§ **What is expected**: Write each line out exactly, from the one containing "Where should I" through the final line of the data, and keep pictures out of the copy.

§ **Record extracts**:
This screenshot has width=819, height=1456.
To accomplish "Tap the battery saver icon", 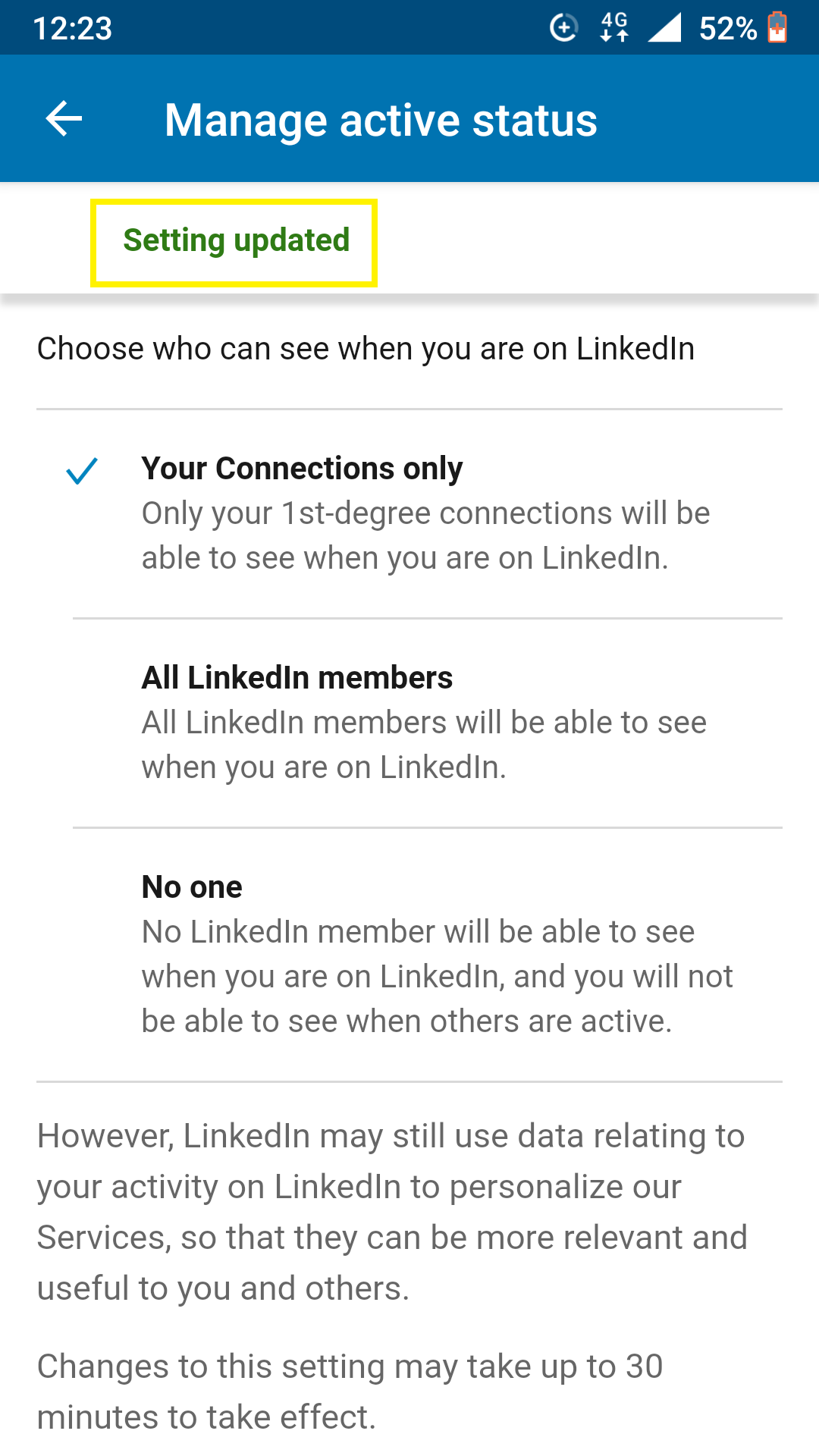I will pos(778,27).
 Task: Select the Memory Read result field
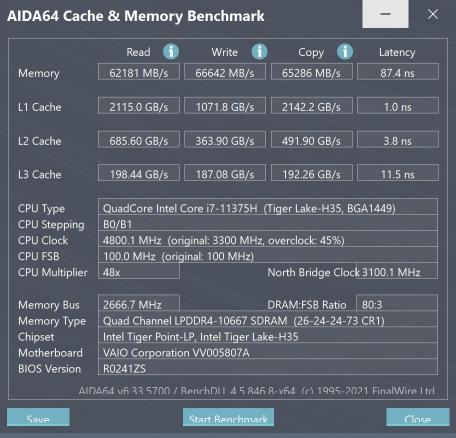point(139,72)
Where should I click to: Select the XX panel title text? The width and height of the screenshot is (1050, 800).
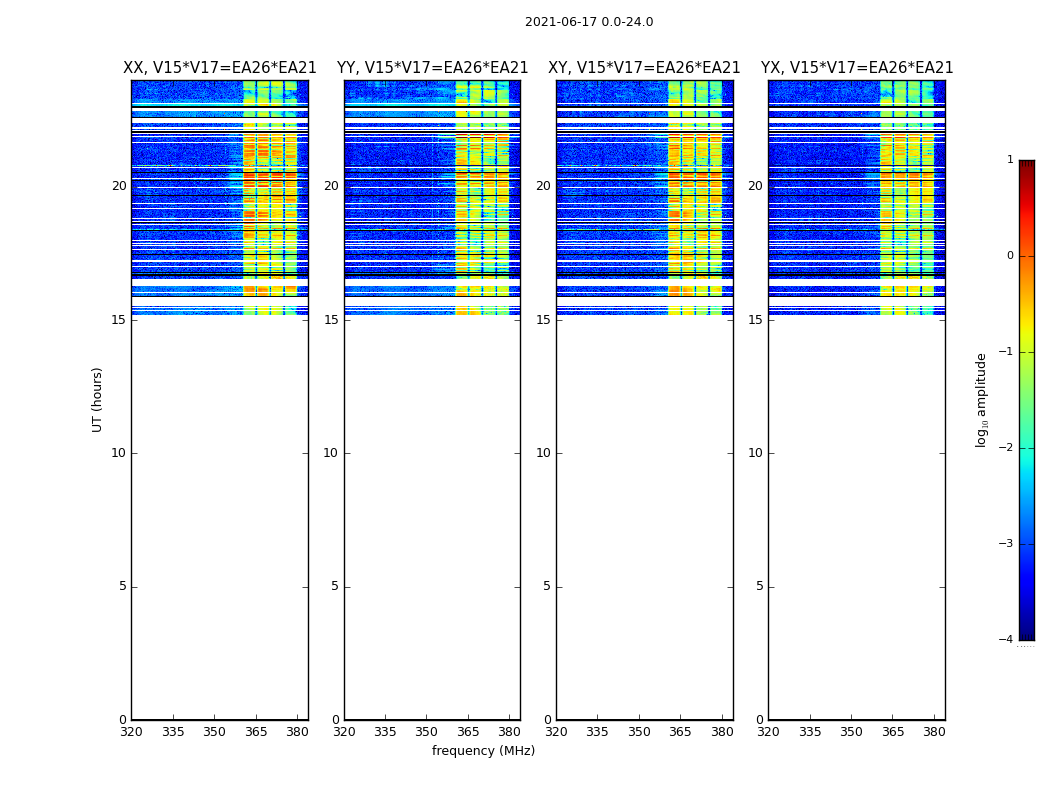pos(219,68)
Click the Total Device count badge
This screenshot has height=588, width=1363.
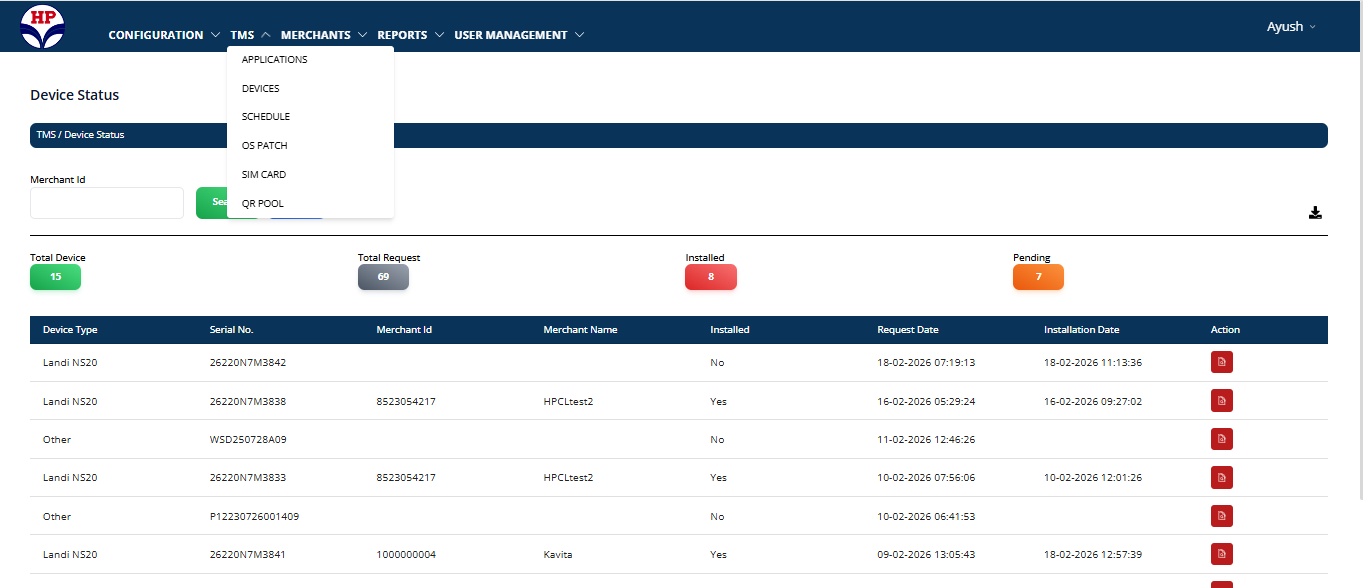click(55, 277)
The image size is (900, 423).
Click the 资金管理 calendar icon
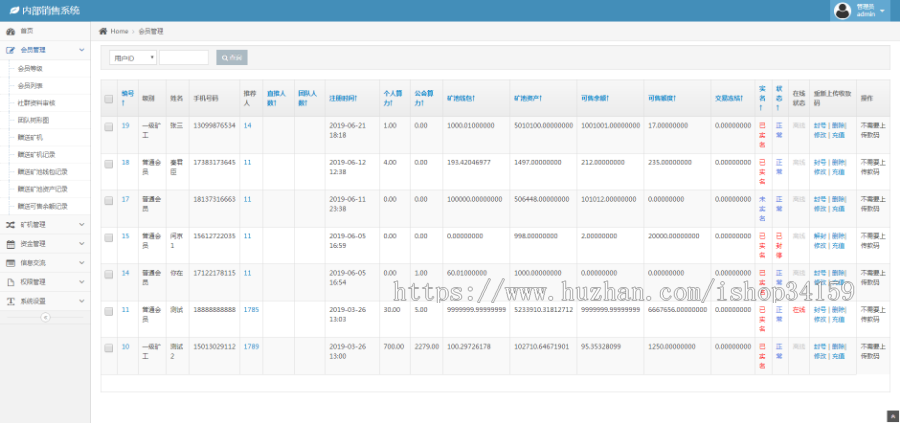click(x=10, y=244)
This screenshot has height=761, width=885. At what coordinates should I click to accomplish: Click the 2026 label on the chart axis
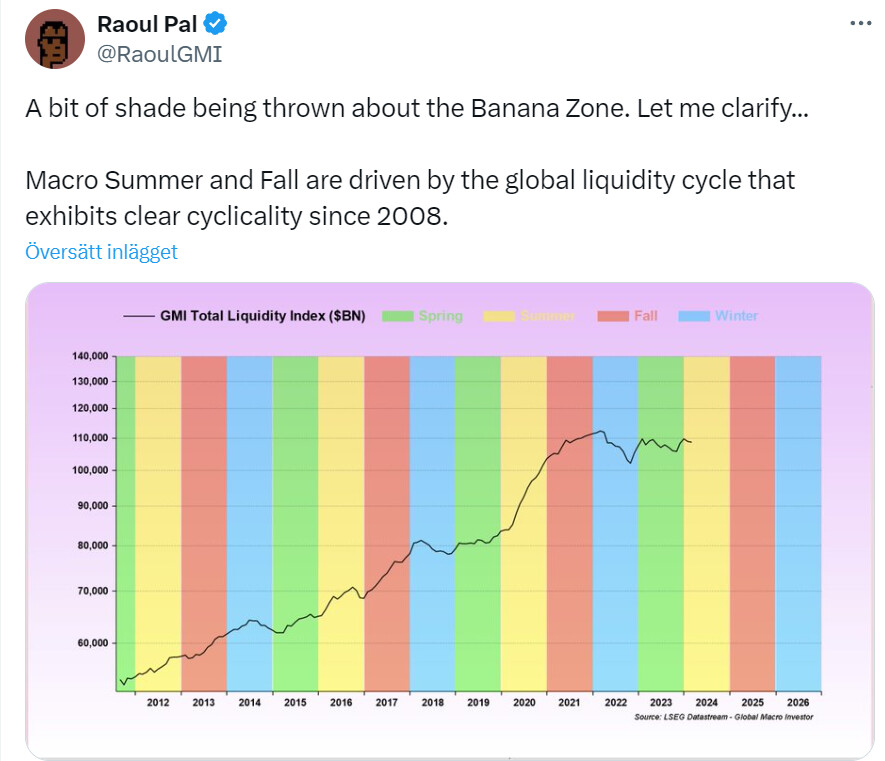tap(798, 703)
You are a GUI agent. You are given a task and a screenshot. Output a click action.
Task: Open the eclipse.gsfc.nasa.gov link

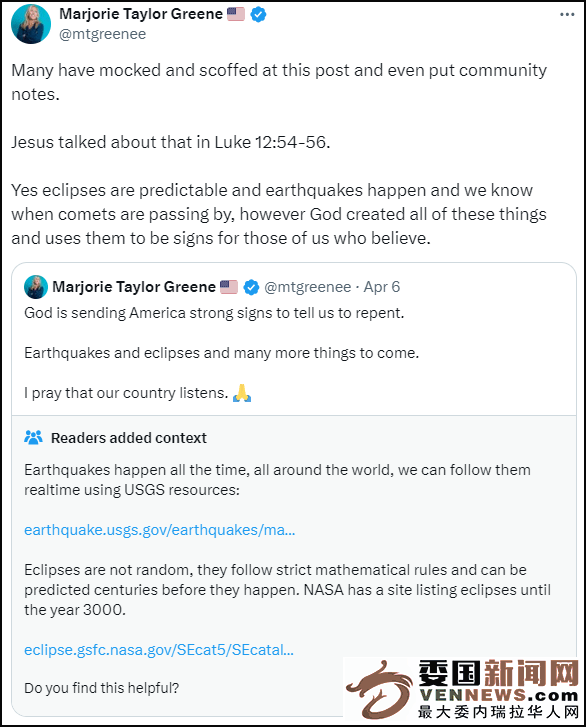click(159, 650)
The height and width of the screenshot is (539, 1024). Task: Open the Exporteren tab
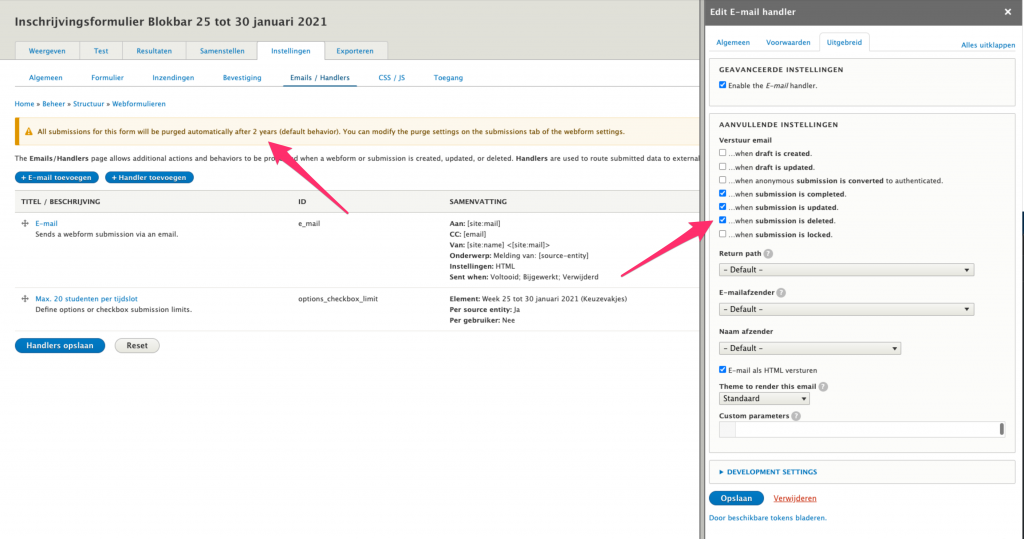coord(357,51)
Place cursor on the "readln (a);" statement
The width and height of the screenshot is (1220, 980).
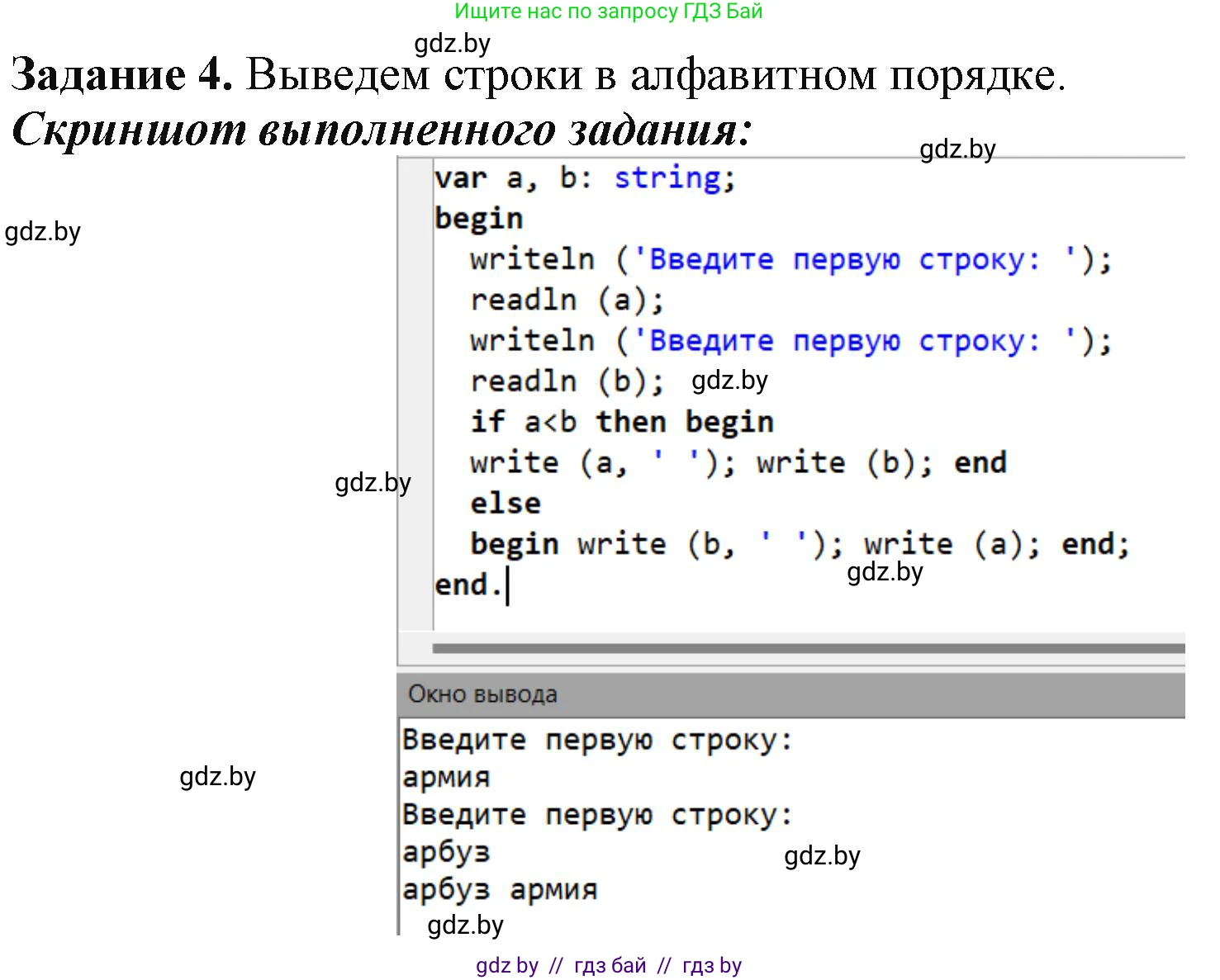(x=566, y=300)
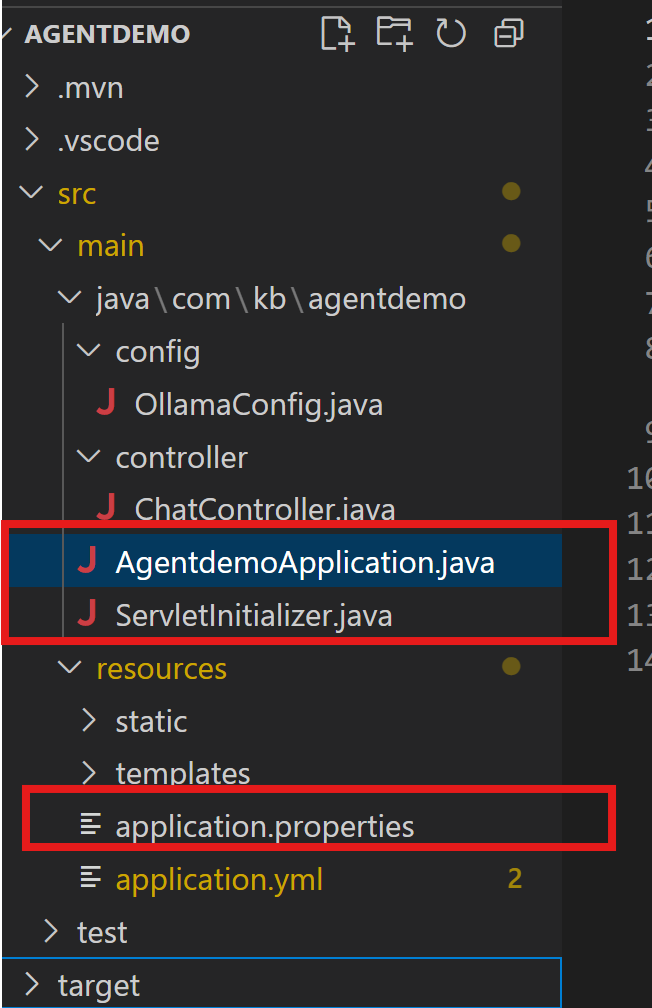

§ **Answer for the task**:
Where should I click to: Select the XX panel title text? The width and height of the screenshot is (1050, 800).
pos(219,68)
Click the Total Device count badge
This screenshot has height=588, width=1363.
click(55, 277)
The image size is (900, 423).
Click the 资金管理 calendar icon
click(x=10, y=244)
This screenshot has height=761, width=885. At what coordinates should I click to accomplish: Click the 2026 label on the chart axis
tap(798, 703)
You are a GUI agent. You are given a task and a screenshot. Output a click action.
Task: Open the eclipse.gsfc.nasa.gov link

click(159, 650)
The height and width of the screenshot is (539, 1024). Task: Open the Exporteren tab
coord(357,51)
Place cursor on the "readln (a);" statement
The width and height of the screenshot is (1220, 980).
(x=566, y=300)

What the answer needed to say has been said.